Les contradictions théologiques et philosophiques du suicide assisté

Dans son autobiographie, Hans Küng revendique le droit à mourir dignement en y incluant le droit au suicide assisté. Son argumentation théologique se base sur une certaine conception de la responsabilité que Dieu a déléguée à l’être humain en le créant libre. Il propose même une interprétation de la mort par suicide comme un acte de responsabilité chrétienne d’une vie donnée, offerte à Dieu. En passant, il ajoute à son raisonnement le thème de la compassion. Il relativise, sans en nier toute sa valeur, l’importance des cures palliatives qui lui semblent être une réponse trop faible devant la situation de la maladie terminale.  Pour appuyer sa thèse, il se sert de différentes enquêtes sociologiques réalisées en Allemagne qui montrent un désir croissant de liberté en matière du suicide assisté. Enfin, il lance un anathème vers les partis politiques, les organisations et  l’Eglise catholique qui se permettent de prendre une décision à la place de la conscience d’autrui. De manière sarcastique, il propose à l’Eglise d’offrir quelque chose de plus que le sacrement des malades : l’aide au suicide.

Que penser de ce plaidoyer en faveur de l’aide à mourir par le suicide assisté ? A l’auteur de Pour une éthique des religions universelles, on doit tout d’abord poser la question s’il n’oublie pas son interprétation de la liberté humaine le principe commun à toutes les religions de la sacralité de la vie qui empêche de considérer le suicide comme un bien pour l’homme et pour l’humanité. D’un point de vue chrétien, la seigneurie de l’homme conférée par Dieu dans les récits bibliques de la création ne permet pas une herméneutique de la responsabilité qui allie jusqu’au suicide. D’ailleurs, la majorité des exégètes ne proposent pas la vision qui est celle de H. Küng. L’interprétation de la mort comme une forme d’acte eucharistique ne tient pas compte d’une christologie filiale selon laquelle la liberté du Christ-Fils est remise au Père, en s’abandonnant dans un acte de désappropriation de soi et non en s’éliminant, en supprimant les fondements même de la liberté. D’un point de vue philosophique, le soi-disant droit à mourir considéré comme l’expression de la liberté et de l’autonomie humaine mérite une réflexion plus approfondie que ne le fait Hans Küng. La pensée philosophique de Hans Jonas et son modèle d’éthique de la responsabilité ne doit pas être sous-évaluée. De même, le principe d’indisponibilité de la vie comme garantie de la démocratie dans une société libérale du philosophe Hans Jürgen Habermas n’est pas moins significatif pour la question de la vie et de sa valeur intangible. La pensée de Kant qui, plus qu’aucun autre auteur de l’époque moderne, a valorisé l’autonomie morale de la personne, montre elle aussi la contradiction interne d’un droit au suicide. On ne peut également passer sous silence l’idée de la pente glissante selon laquelle le « soi-disant-droit au suicide » risque de devenir un devoir dans une société individualiste et calculatrice selon la logique du coût – bénéfice. On ne peut revendiquer un « droit » de manière non relationnelle en oubliant les conséquences sur la vie des autres.
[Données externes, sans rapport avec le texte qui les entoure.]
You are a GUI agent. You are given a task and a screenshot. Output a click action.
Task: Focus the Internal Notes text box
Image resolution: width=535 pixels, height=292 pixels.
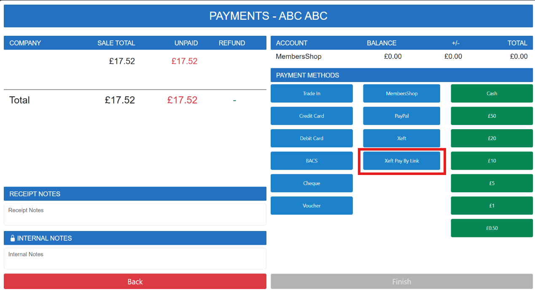coord(135,258)
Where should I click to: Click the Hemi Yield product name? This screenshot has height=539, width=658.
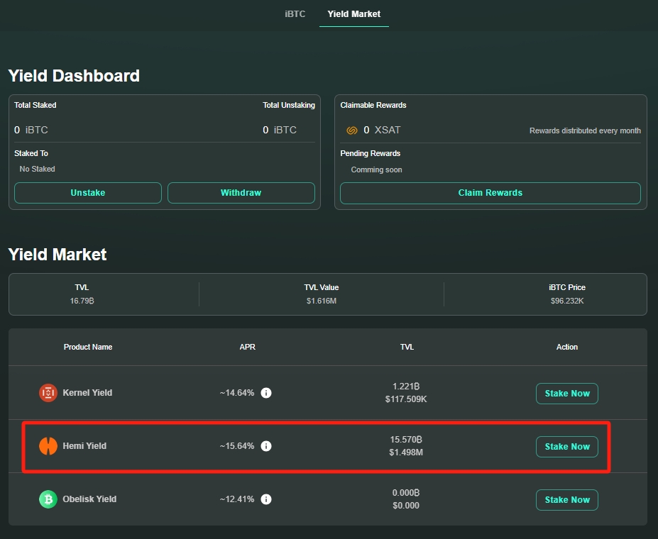tap(84, 446)
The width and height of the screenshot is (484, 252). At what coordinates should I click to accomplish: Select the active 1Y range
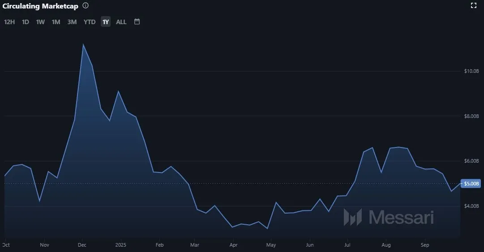point(106,22)
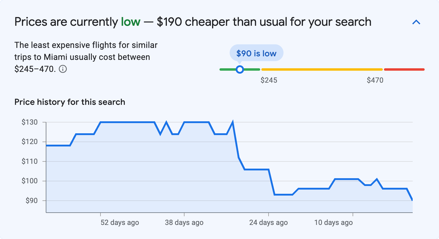Click the red high-price segment
This screenshot has width=439, height=239.
coord(404,69)
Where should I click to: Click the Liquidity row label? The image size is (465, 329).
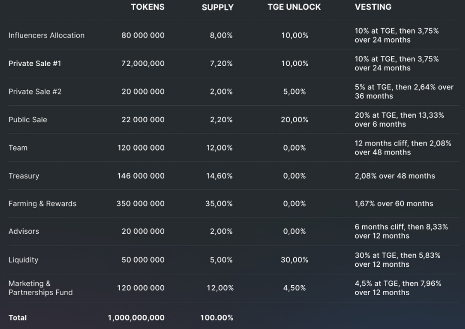pyautogui.click(x=23, y=260)
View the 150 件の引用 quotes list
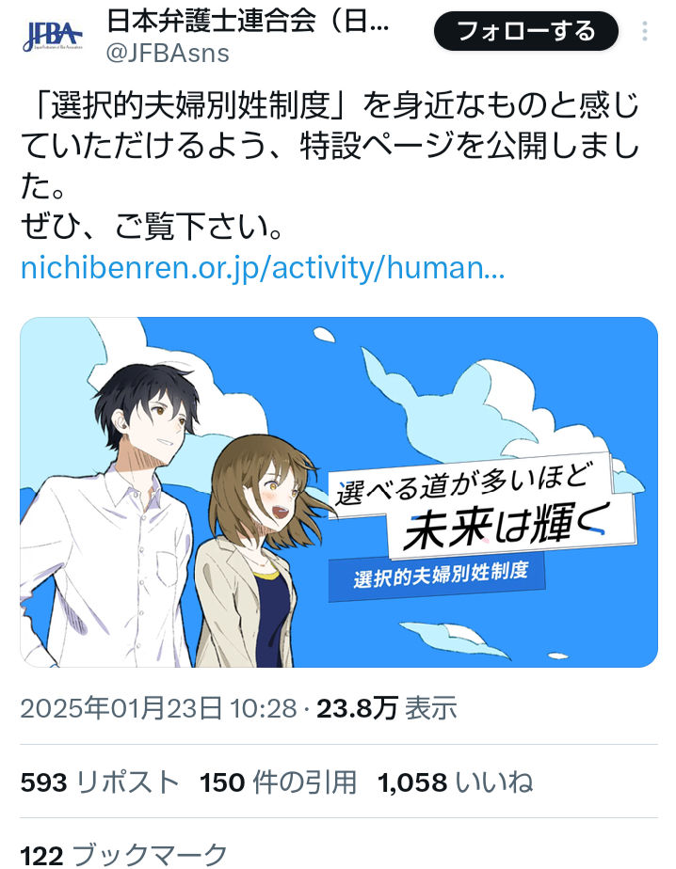This screenshot has height=869, width=676. coord(278,782)
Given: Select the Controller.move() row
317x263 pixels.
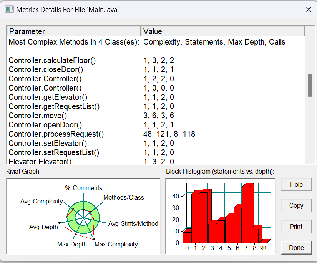Looking at the screenshot, I should [x=156, y=116].
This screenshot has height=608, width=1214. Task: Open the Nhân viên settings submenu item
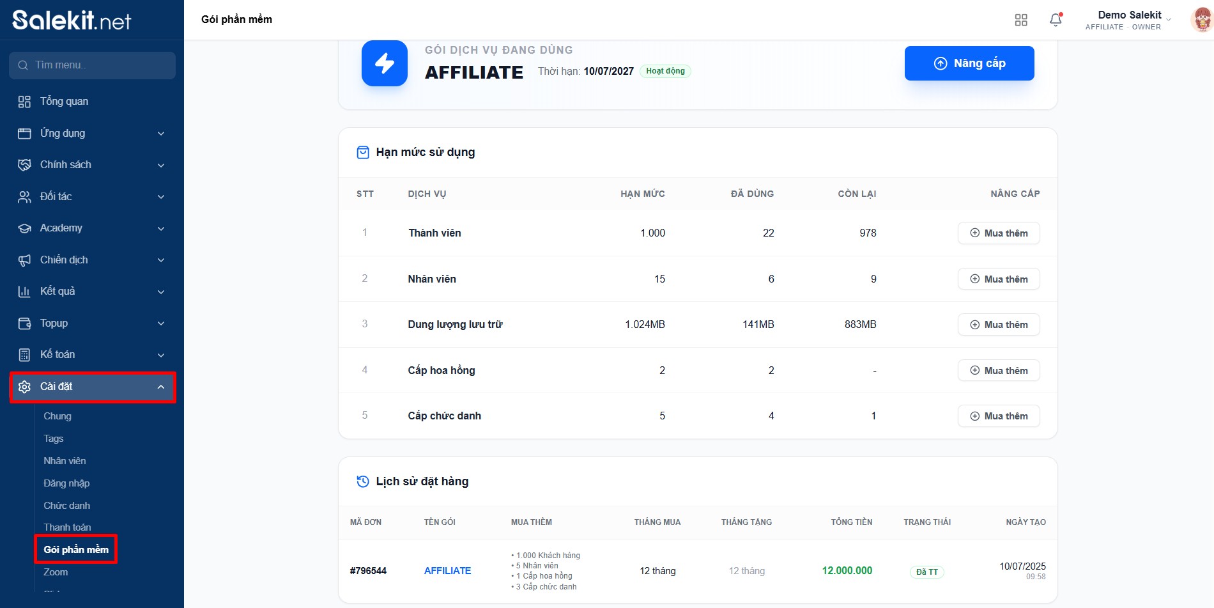click(65, 461)
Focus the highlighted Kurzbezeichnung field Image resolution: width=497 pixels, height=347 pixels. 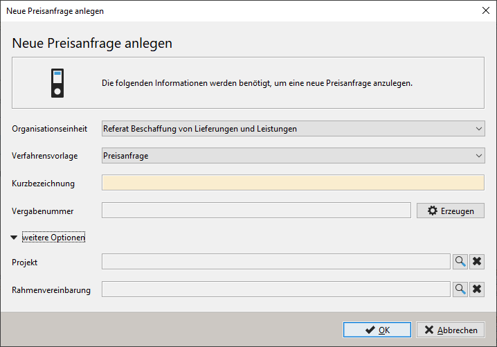point(293,183)
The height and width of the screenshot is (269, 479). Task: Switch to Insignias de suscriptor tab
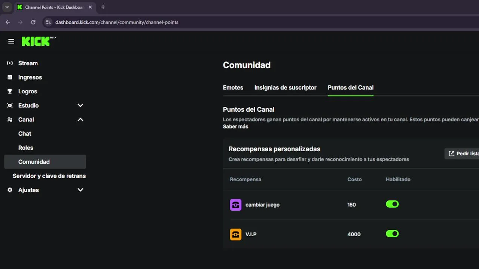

Il s’agit bien entendu de refuser l’acharnement thérapeutique, mais aussi l’abandon thérapeutique. Nous pensons que le développement des soins palliatifs soit au contraire la réponse la plus juste et la plus humaine quoi qu’en pense Hans Küng. Elle ne fragilise pas dans la société la conscience du principe d’indisponibilité de la vie. Elle évite de créer une culture qui pousserait à la mort les personnes qui n’ont plus de valeurs économiques, ou qui sont des plus faibles. Elle est la réponse la plus équilibrée qui tient compte des différents facteurs d’une éthique sociale correcte.

Tout en respectant la liberté d’opinion et en reconnaissant la valeur subjective du témoignage du Prof. Hans Küng ainsi que sa bonne intention en proposant une solution au difficile problème de la maladie terminale, on doit donc souligner un certain nombre d’incohérences théologiques et anthropologiques de son plaidoyer en faveur du suicide assisté.